┌──
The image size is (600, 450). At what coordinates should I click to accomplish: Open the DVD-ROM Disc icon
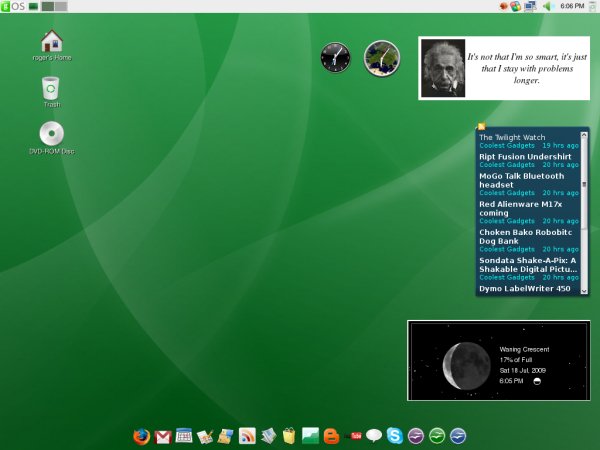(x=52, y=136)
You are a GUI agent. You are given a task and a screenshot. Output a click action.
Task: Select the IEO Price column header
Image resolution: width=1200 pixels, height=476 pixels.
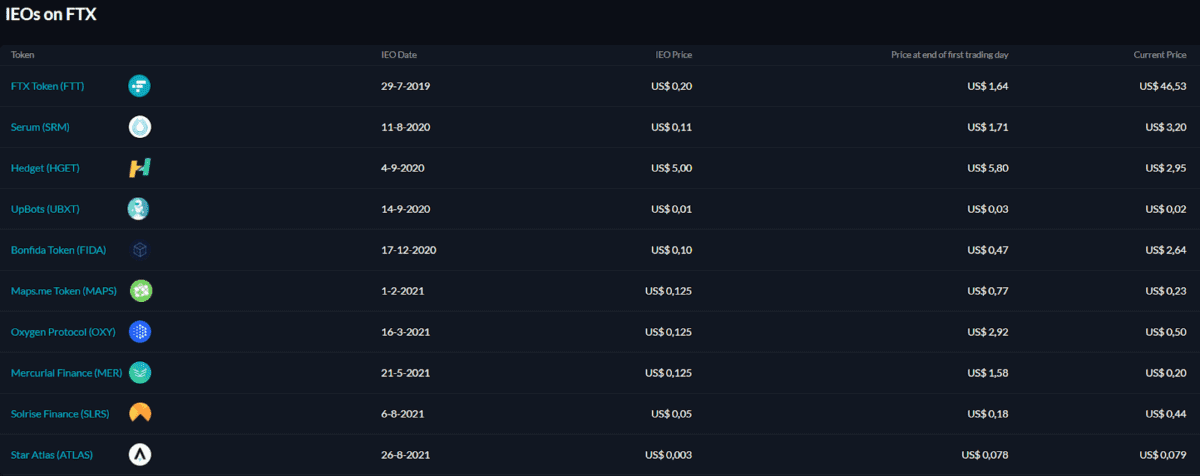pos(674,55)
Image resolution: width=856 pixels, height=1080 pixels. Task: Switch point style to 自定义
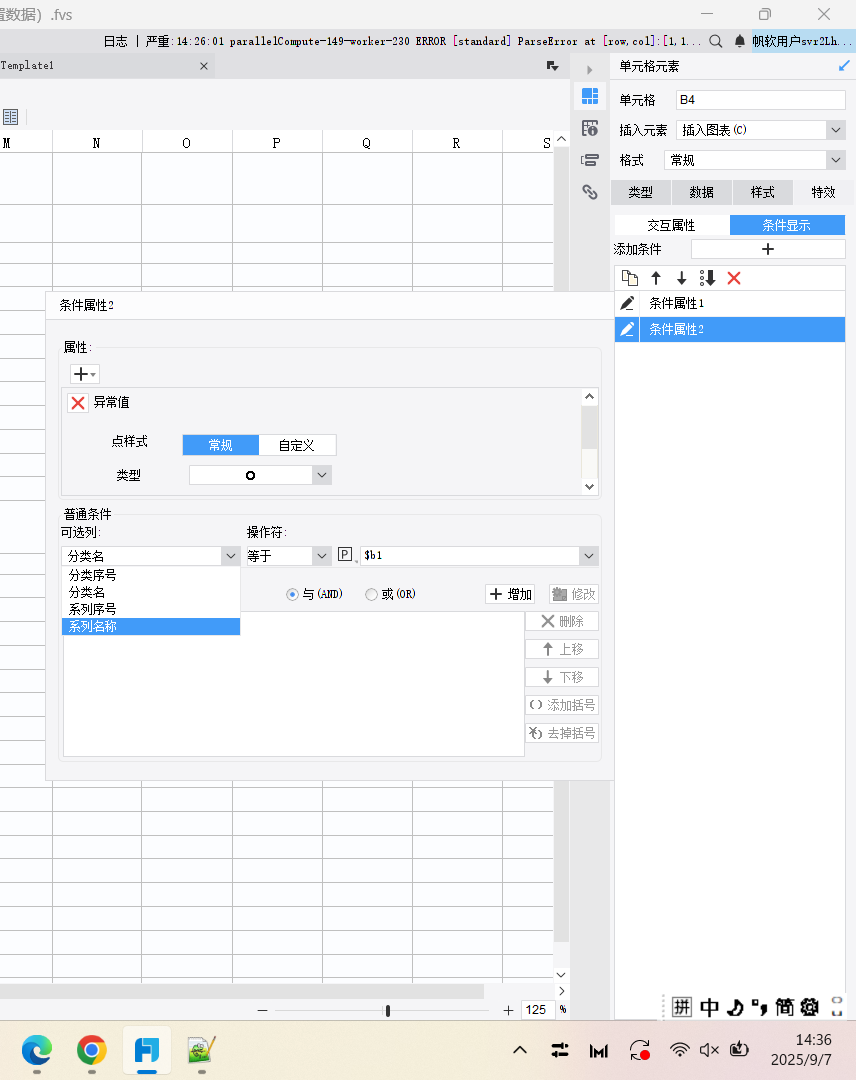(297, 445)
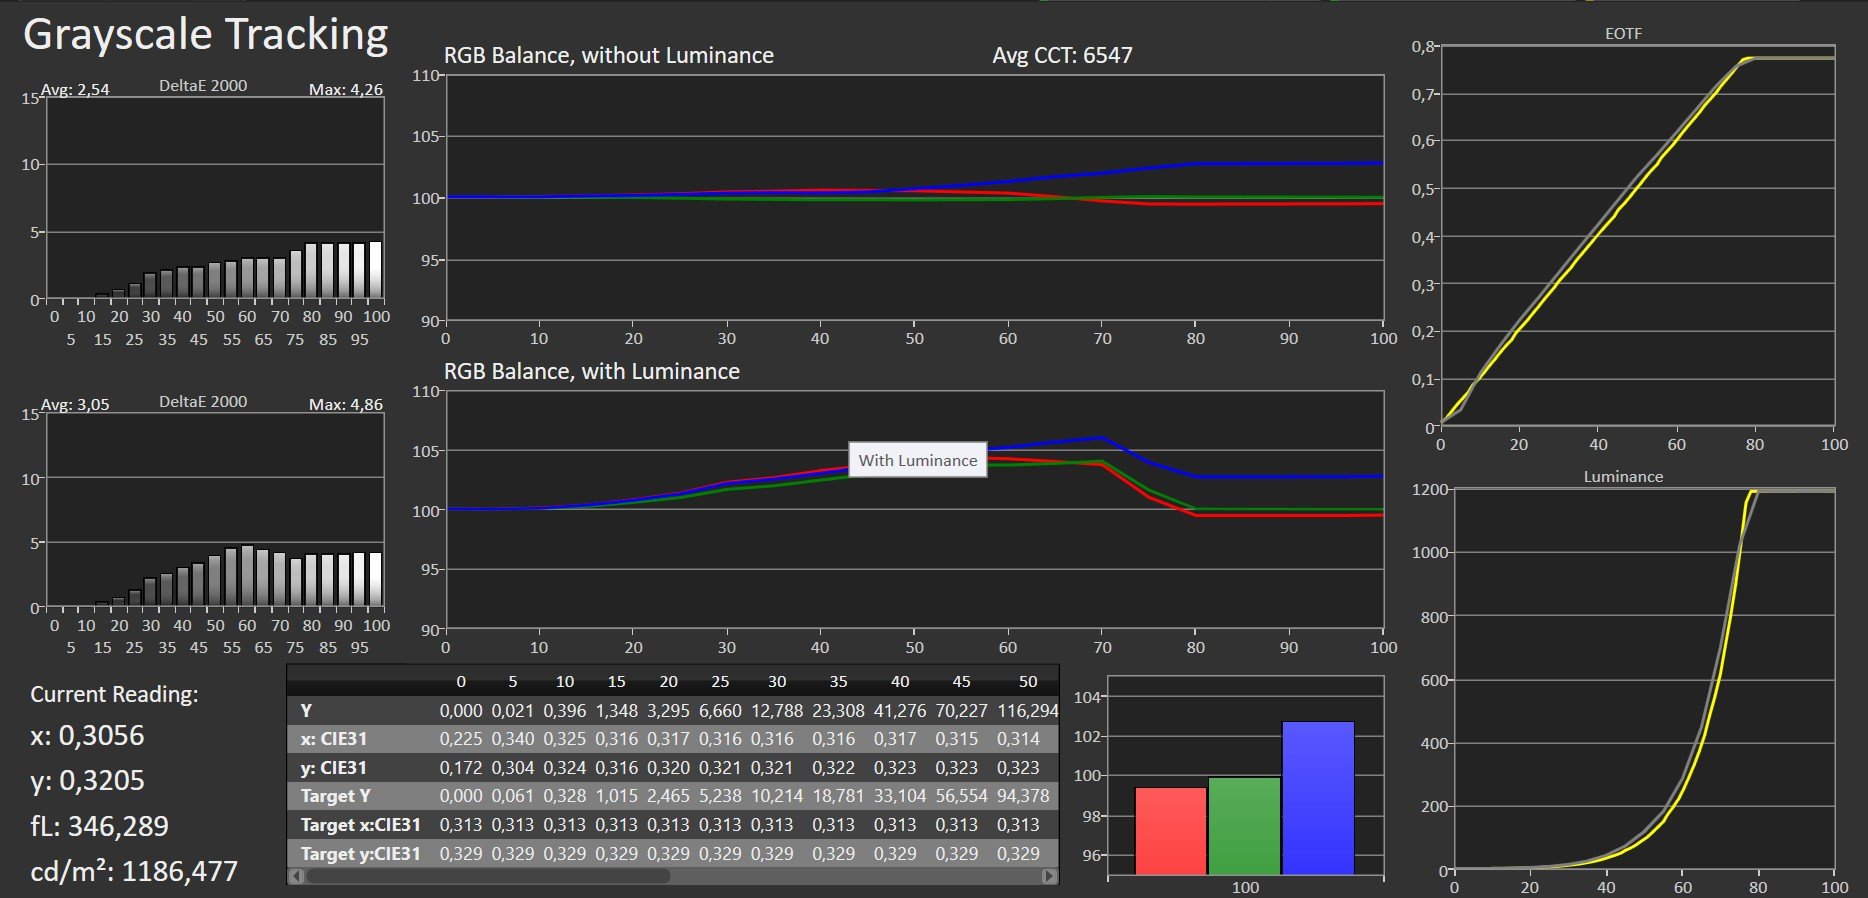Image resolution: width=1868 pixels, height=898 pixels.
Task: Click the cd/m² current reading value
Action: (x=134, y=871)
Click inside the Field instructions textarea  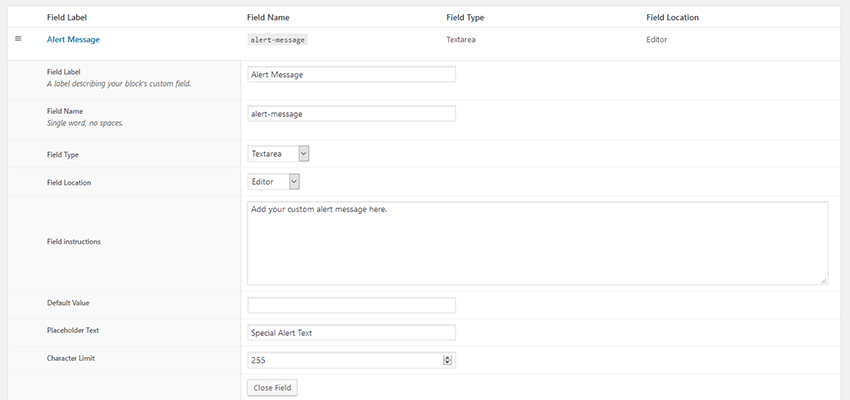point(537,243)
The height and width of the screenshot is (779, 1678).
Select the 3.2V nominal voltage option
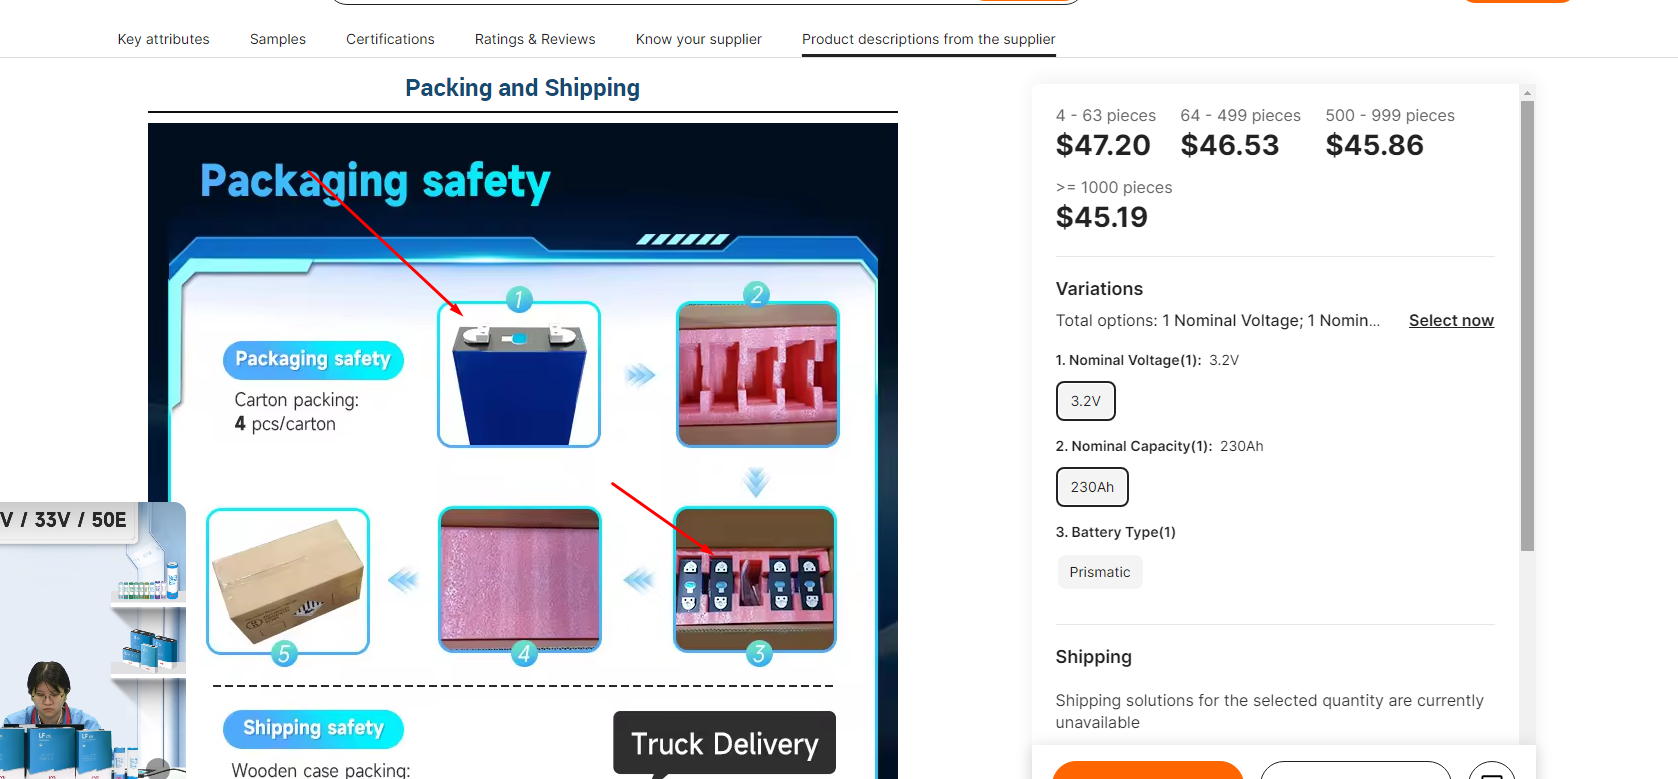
└──
## What is needed
Look through the entries for the string "screenshot". Every line that has it belongs in the answer.

## Answer box
You are a GUI agent. You are given a task and a screenshot. Output a click action.
The height and width of the screenshot is (779, 1678).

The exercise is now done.